For over a decade, most guideline groups have recognized that developing a summary categorization of the strength of the recommendations and the quality of the evidence supporting them, processes sometimes called grading (of the recommendation strength) and rating (of the evidence quality), helps clinicians understand a practice guidelines summary message. Multiple systems in use produce different grading and rating categories, and rely on different letters, numbers, symbols, and terms (2). This can cause confusion while clarity is needed.
To address this concern, the Grading of Recommendations, Assessment, Development, and Evaluation (GRADE) working group, comprised of expert methodologists and guideline developers from a variety of health care organizations, set out to: 1) evaluate these different systems, 2) develop one recommended grading system, and 3) disseminate this system throughout medical communities and their literature. The challenge was great because many systems were already in place, all systems have limitations, and many organizations have spent significant resources on developing their rating system (3). GRADEs design criteria included simplicity and applicability to a wide variety of clinical recommendations that encompass the full spectrum of patient management decisions. The GRADE working group first published their findings in 2004 (4).
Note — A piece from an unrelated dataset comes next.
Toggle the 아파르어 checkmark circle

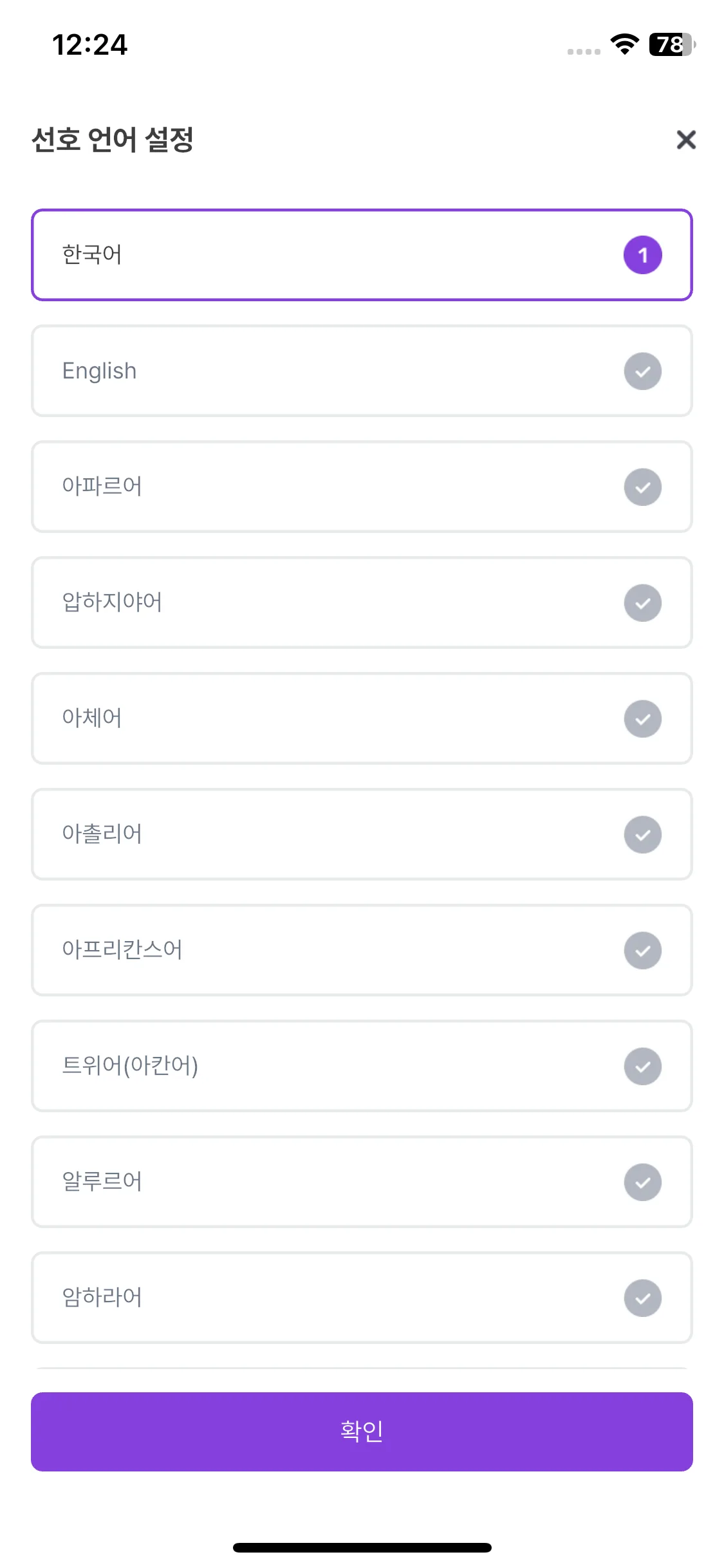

Since that time, numerous organizations have adopted GRADE as their guideline grading system. These organizations include The Endocrine Society, World Health Organization, American College of Chest Physicians, UpToDate, American College of Physicians, American Thoracic Society, The Cochrane Collaboration, European Respiratory Society, Agency for Healthcare Research and Quality, and Society of Critical Care Medicine (a complete list is available on the GRADE working group web site) (5). An emerging consensus seems to be forming around the adoption of GRADE. This would be a welcome progression because such widespread adoption will help maintain clarity and consistency in guidelines across medical disciplines.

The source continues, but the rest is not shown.